_Quoted text_

______

Headlights are specialized equipment: the HID conversion process is complex, potentially illegal, and risks damaging the vehicle. While this risk can be greatly reduced by following the guidance below, there is no completely safe HID retrofit for P1 cars (or any car). 

Note that the SKBOWE Harness is designed specifically to address the problems unique to the P1 platform as described here. This is optional reading – If you want to know why this expensive harness with a strange acronym is required, and other  harness/eliminator won’t work, read on!

The Problem with HIDs in your Volvo S40, C30, V50, or C70

In short, installing an HID retrofit will cause great anger amongst the notorious Volvo electrical gremlins. Some of the common problems that arise with an HID conversion include:

  • Failure to start / ignite – one or both bulbs
  • Intermittent or constant flickering during operation
  • Dim output and/or excessive warmup time
  • Bulb Out Warning (BOW) message “Bulb Failure Low Beam” on the dashboard LCD screen (DIM)
  • Windshield Wiper (WMM) failure

As with many modern vehicles, aftermarket HID ballasts will not function correctly when directly connected to factory wiring in Volvo P1 chassis vehicles originally equipped with halogen (incandescent) projector headlights. However, the typical “error cancelers” or “canbus harness” – sold by major HID vendors as a generic solution to similar issues in other makes/models – are not appropriate for P1 cars due to their unique electrical system.

Specifically, the each halogen low-beam/DRL combo bulb is directly wired to the CEM (Central Electronic Module), which houses two independent fuseless 2 current-monitored high-side MOS-switched open-loop 82 Hz PWM-voltage-regulated circuits. When an under-current condition is detected in either circuit – less than 2.0A – the CEM signals a “Bulb Failure Low Beam” message (aka bulb-out warning, or BOW) to appear on the DIM (driver information module aka gauge cluster LCD) with a yellow triangle. See the CEM Teardown page for more detailed information.

Unlike many other vehicles, the fault monitoring in the P1 CEM has a sensitive output current window threshold. The PWM regulation is a much lower frequency (around 82 Hz) than the typical 1-200 kHz found in other makes/models. Worse still, there is a poorly designed power supply filter in the sensitive Wiper Motor computer (WMM) that shares a ground connection with the right headlight – such that back EMF transients and stray EMI from unshielded high-voltage ballast connections can cause (potentially permanent) erratic wiper behavior. 3

In the sections that follow, we explore the cause and effect of these problems as the relate to the P1 electrical system.

______

_Dataset excerpts_

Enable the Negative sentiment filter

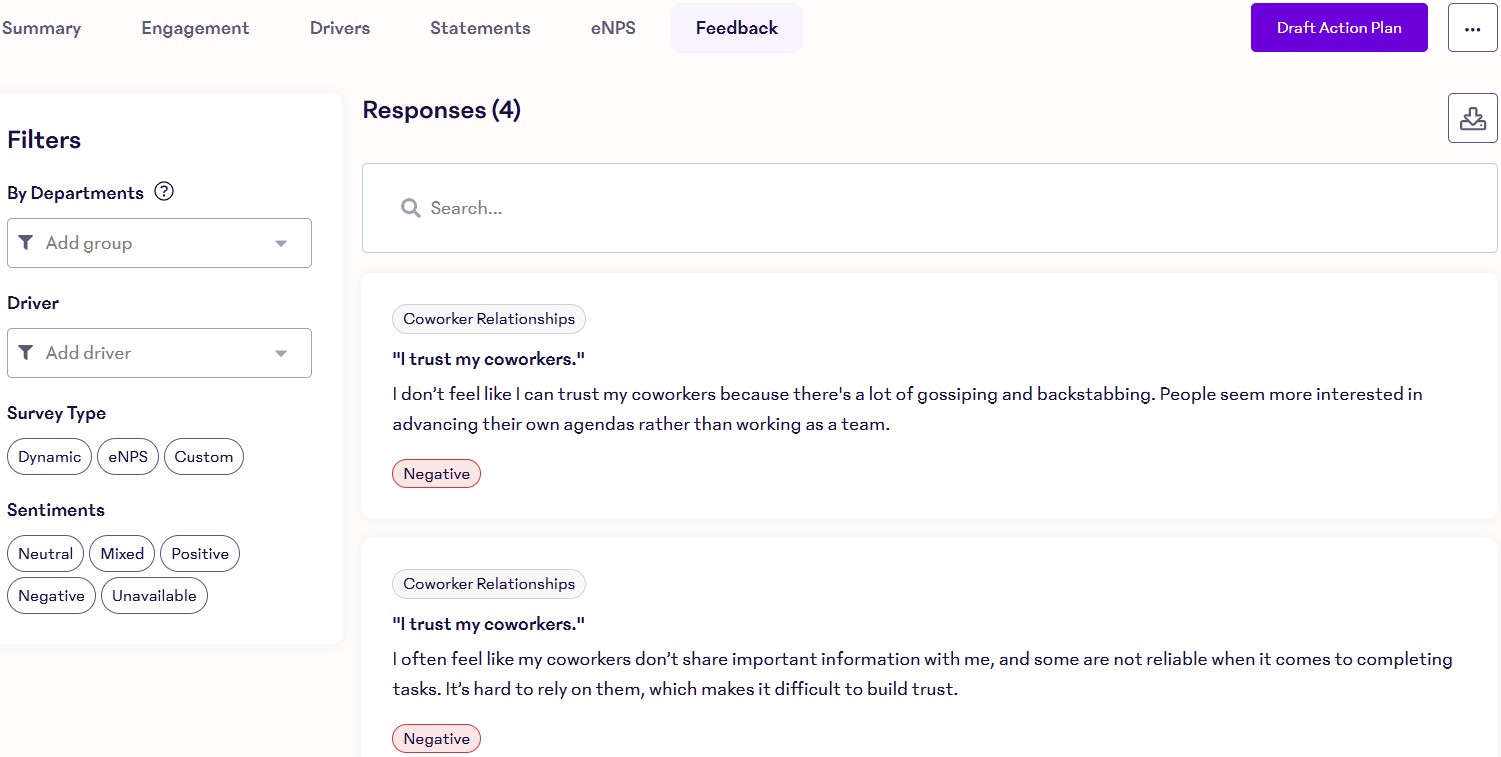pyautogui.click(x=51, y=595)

______

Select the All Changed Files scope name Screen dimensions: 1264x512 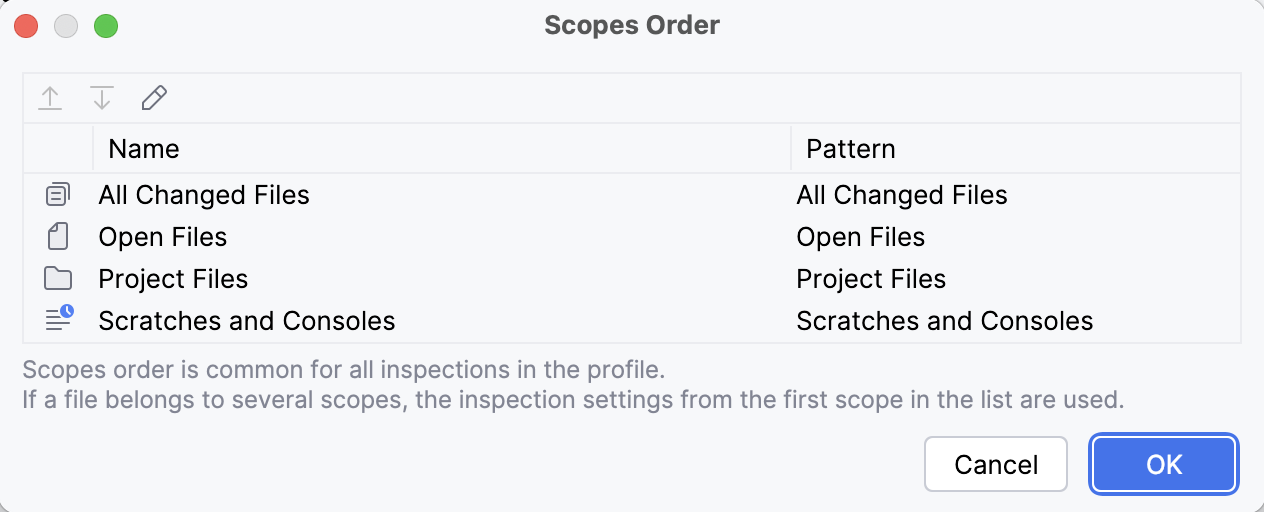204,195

______

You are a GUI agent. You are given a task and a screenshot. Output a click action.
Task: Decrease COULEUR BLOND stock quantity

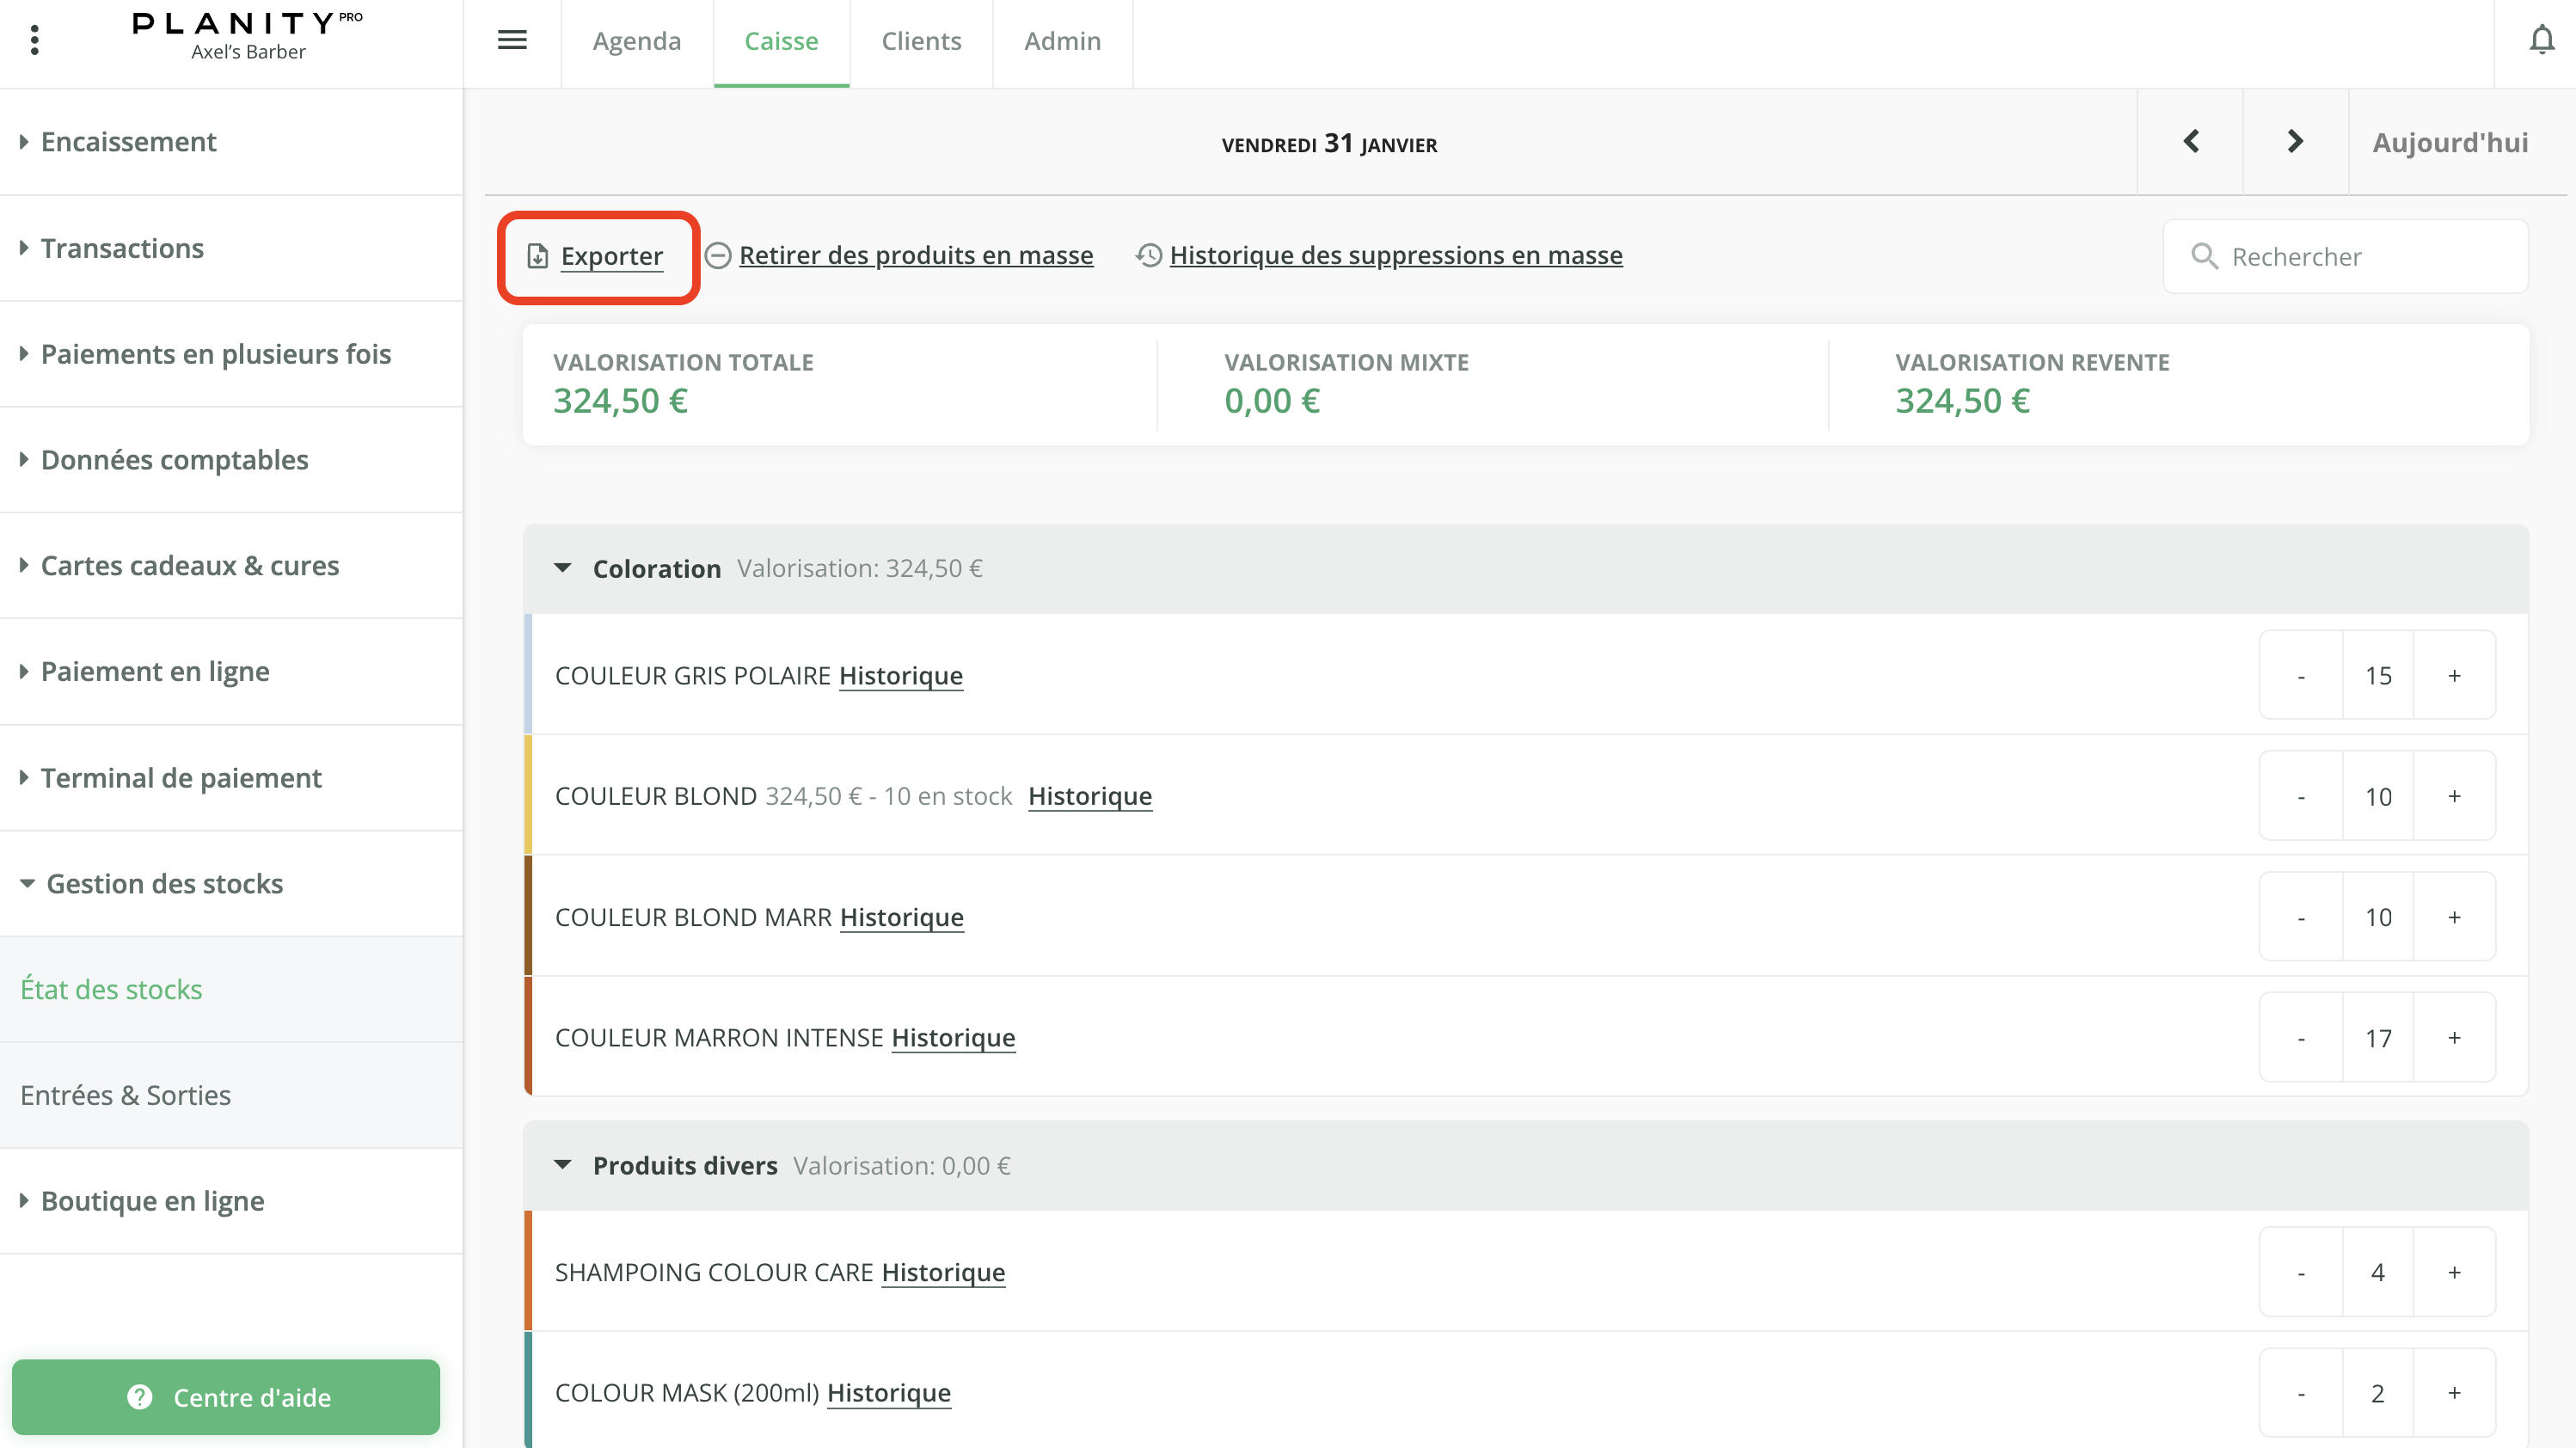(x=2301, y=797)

______

_Do this_
Edit the HID headlight text from the passage starting at "As with many" and ending at "unique electrical system.". Write that passage out again with "aftermarket" changed to "third-party".

_Task result_
As with many modern vehicles, third-party HID ballasts will not function correctly when directly connected to factory wiring in Volvo P1 chassis vehicles originally equipped with halogen (incandescent) projector headlights. However, the typical “error cancelers” or “canbus harness” – sold by major HID vendors as a generic solution to similar issues in other makes/models – are not appropriate for P1 cars due to their unique electrical system.